Paul Wright: Studio rituals and habits are a big part of most creative practices. I like to start early and always have breakfast in the studio, ideally beginning to paint by 8am.
I often listen to the same music or interviews/documentaries and also listen to films, this gives a a sense of their being people around without the interference of anyone actually being with me.
T: Who has been your biggest influences in your career?
PW: I have many influences and continue to have new ones. The obvious ones are freud, Auerbach and Bacon, although in recent years I look to Rembrandt, Van Gogh and De Kooning. Most of the painters that directly influence me use paint in an expressive and immediate way. One of my early influences was Peter Howson, He was the first artist that I felt I could relate to. His work has so much strength and impact.
T: Does your process have any established pattern, ie sketching beforehand or resisting pattern in total?
PW: Most paintings begin with a drawing underneath, this will be a very basic but accurate image to hang the painting on, I am very wary about patterns and habits and try to introduce new working methods in the hope that it will trigger something different in the work.
T: Do you ever experience 'painters' block'? How do you overcome it?
PW: Richard Hamilton once said that inspiration is for Amateurs and that is the mindset that I approach each day with. I am a worker and when barriers pop up and things are difficult, I work through it. It can be ugly for a while but It always breaks into a better flow eventually.
T: What has been your favourite painting or subject to paint in the past year?
PW:Heads are always in my mind, however interiors and Animals have interested me over the last year.
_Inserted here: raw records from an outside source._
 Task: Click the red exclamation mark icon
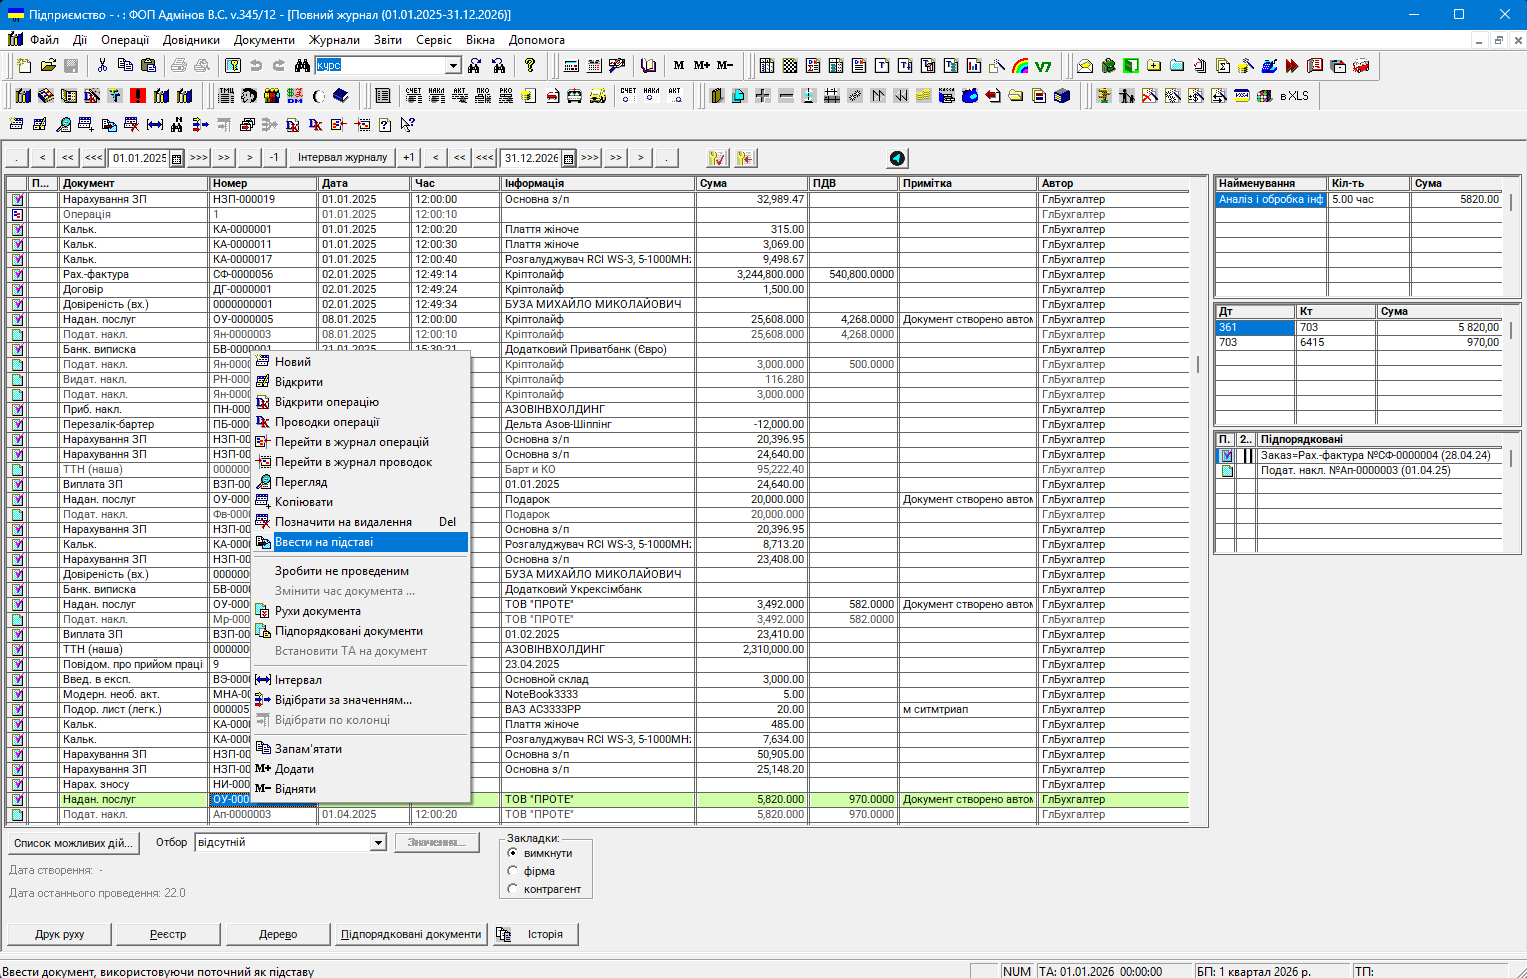[x=138, y=96]
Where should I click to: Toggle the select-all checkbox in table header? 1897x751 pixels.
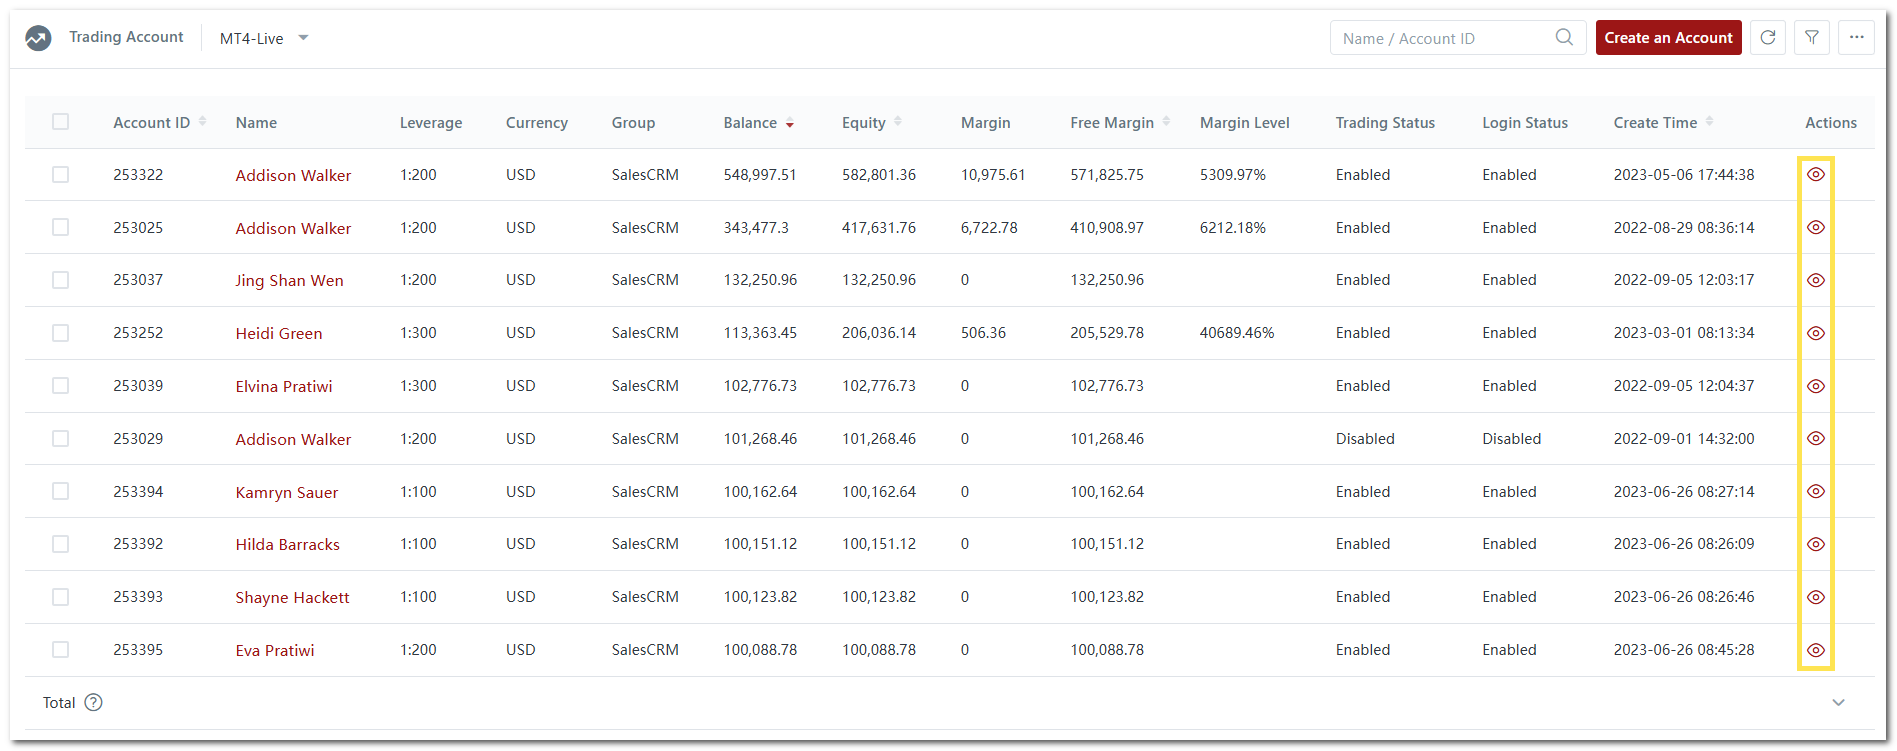(61, 122)
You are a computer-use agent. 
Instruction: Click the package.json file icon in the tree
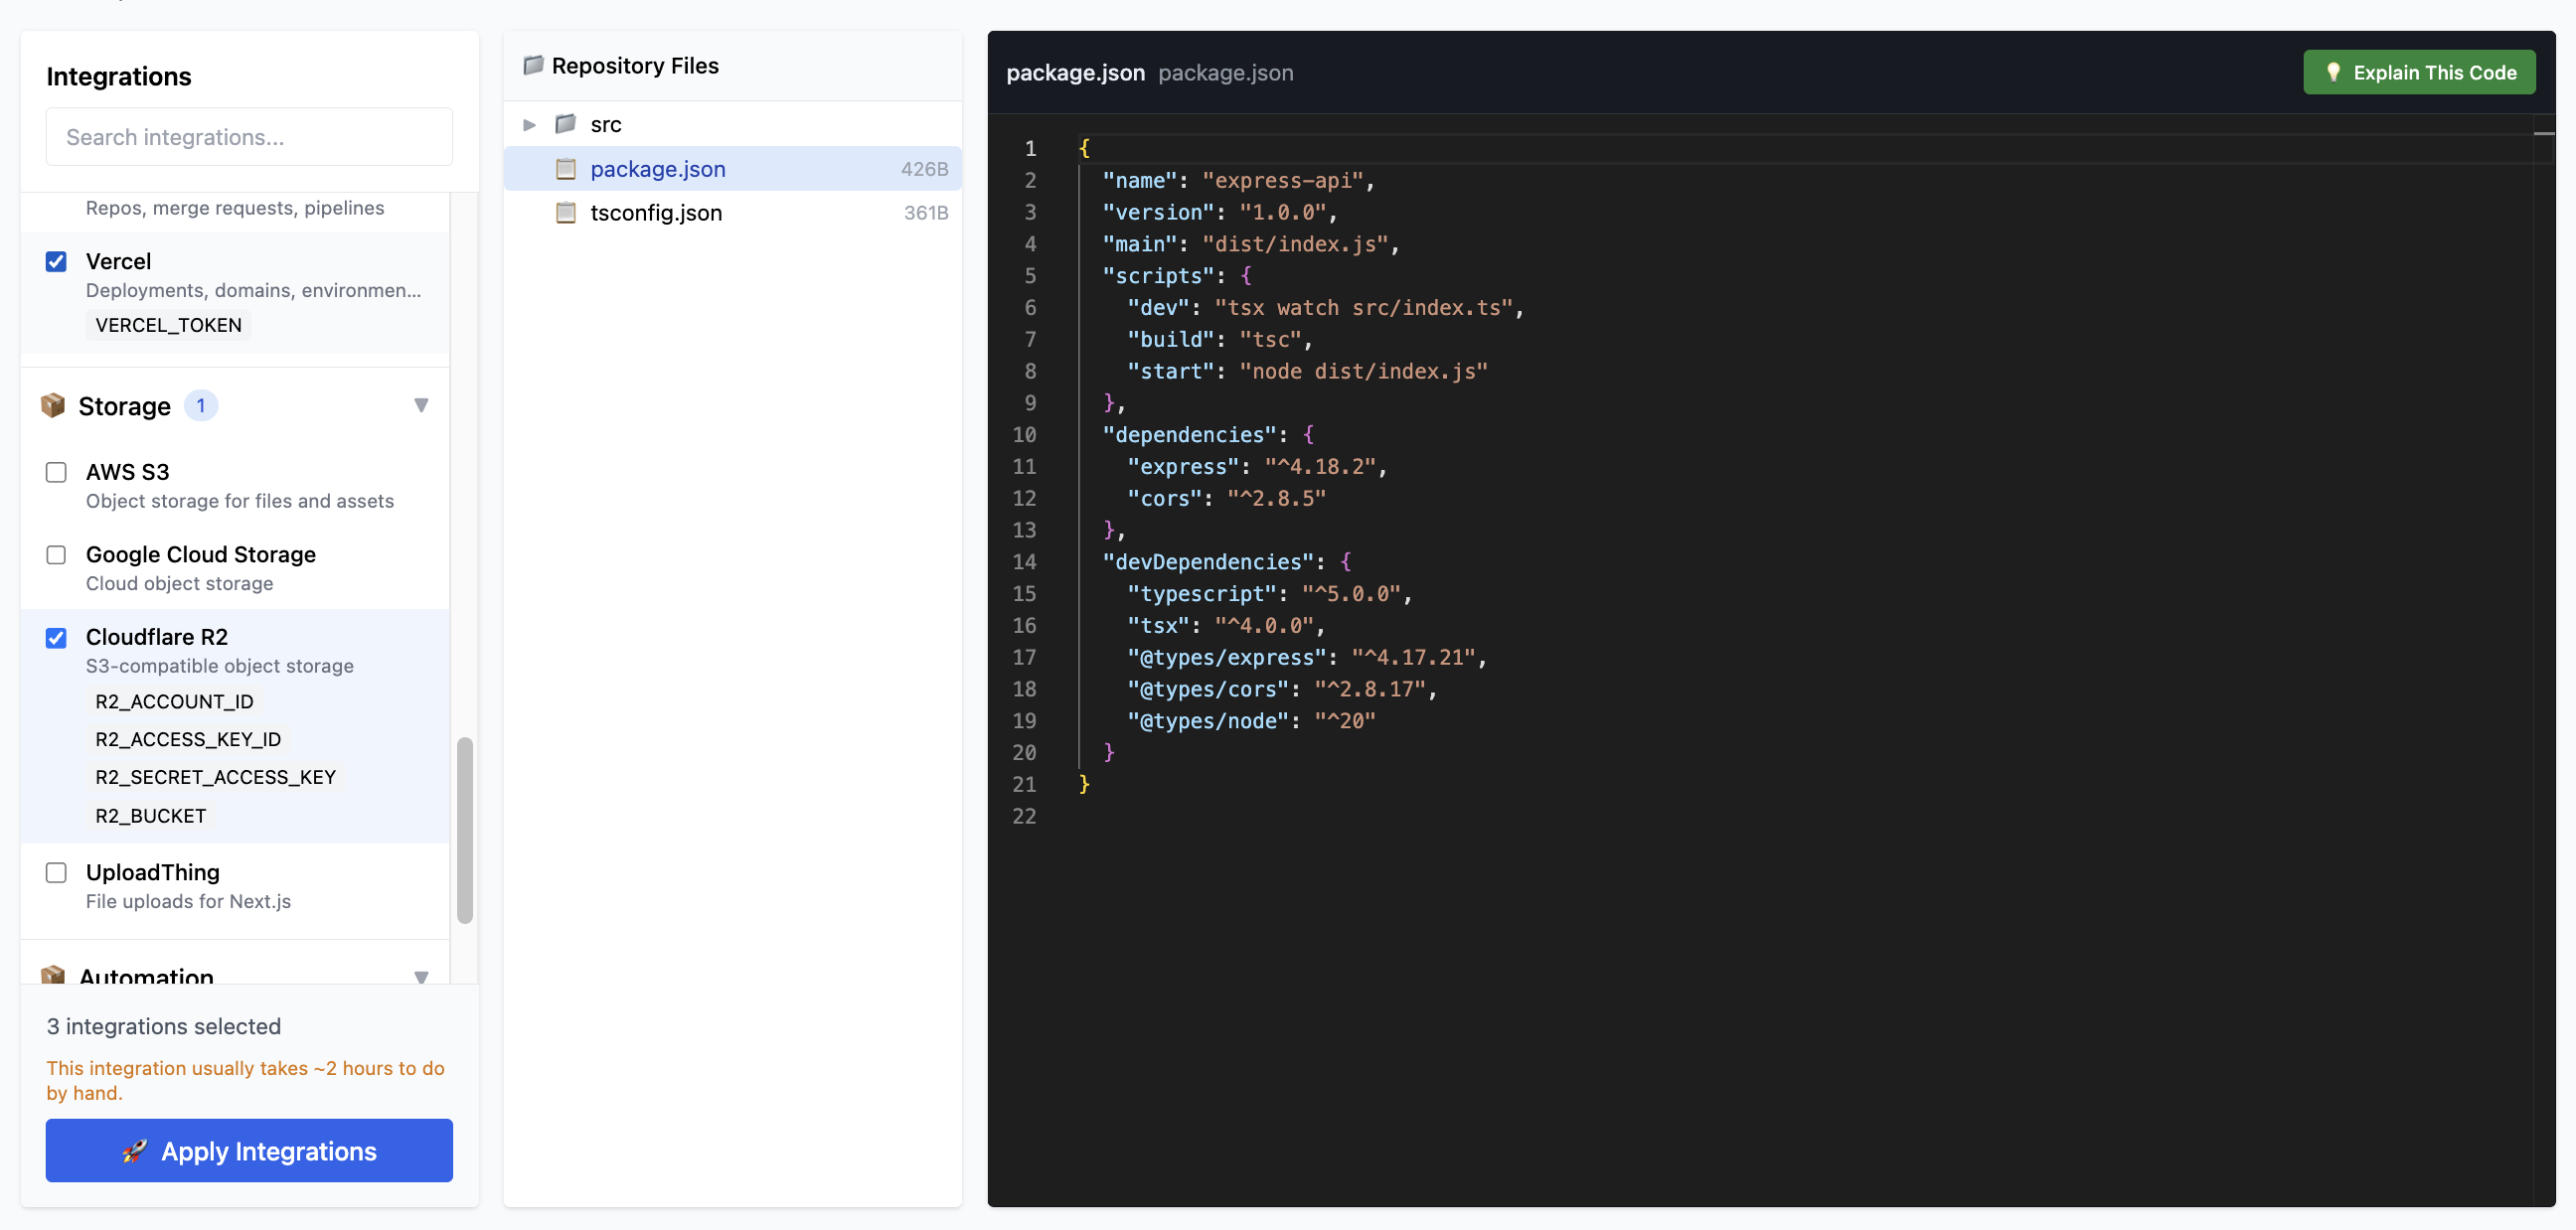[566, 169]
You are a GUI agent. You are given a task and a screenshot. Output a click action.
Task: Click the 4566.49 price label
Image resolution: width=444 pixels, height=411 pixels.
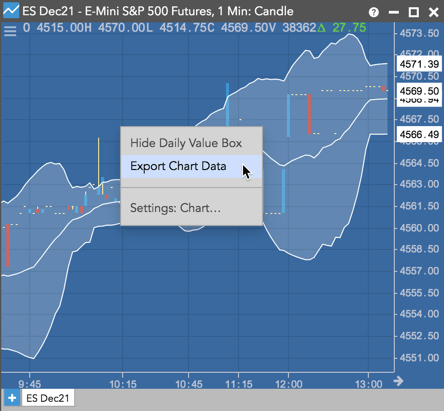click(x=419, y=134)
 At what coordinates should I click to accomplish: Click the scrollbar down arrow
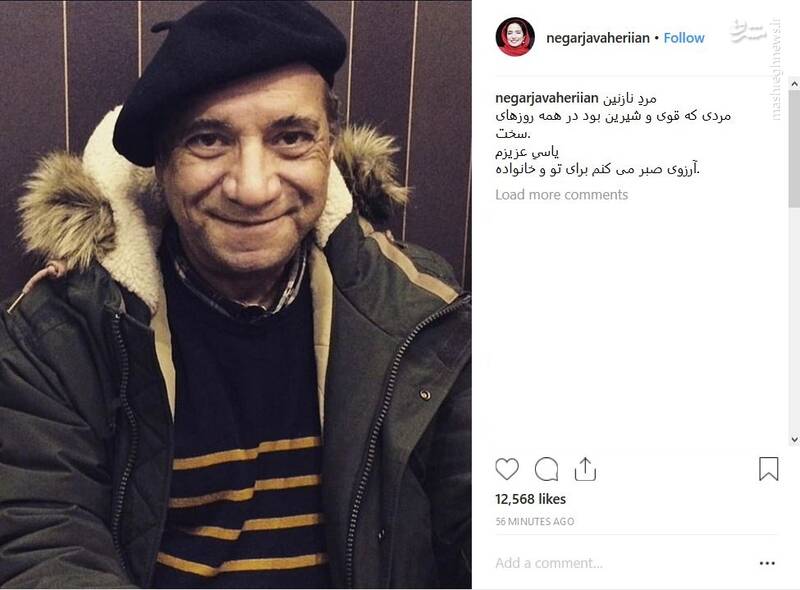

Placing animals in familiar and imagined spaces, partly visible and partly receding into the background is an itch that I am trying to scratch at the moment, It is all to do with space and have objects, heads, chairs or animals fit into this.
T: What advise would you give to younger artists starting out?
PW:it's very hard to give advice to younger artists as they seem to get on with things very well as it is, and seem well informed about the bigger art world. The one thing that I would say is of course the journey is full of discoveries that are both exciting and challenging and therefore the long game is infinitely more rewarding full of development and change.
I generally believe in the principal that 10,000 hours is what it takes to know your practice and what you are about as an artist. Sadly, often the temptation for younger artists is to try and jump in with a fashionable product that hits the market hard and makes quick money, rather than buying into a life full of discovery and growth.
T: Artificial intelligence can now produce paintings, some of which sell to human buyers - what do you make of this?
PW: The making of a work is what makes me tick, standing and doing battle with a canvas is where I pour my personality into something. I cant see that AI can do this, why would you want an image made by a machine? Devoid of personality. Can a machine replicate Picasso's mind, I think not!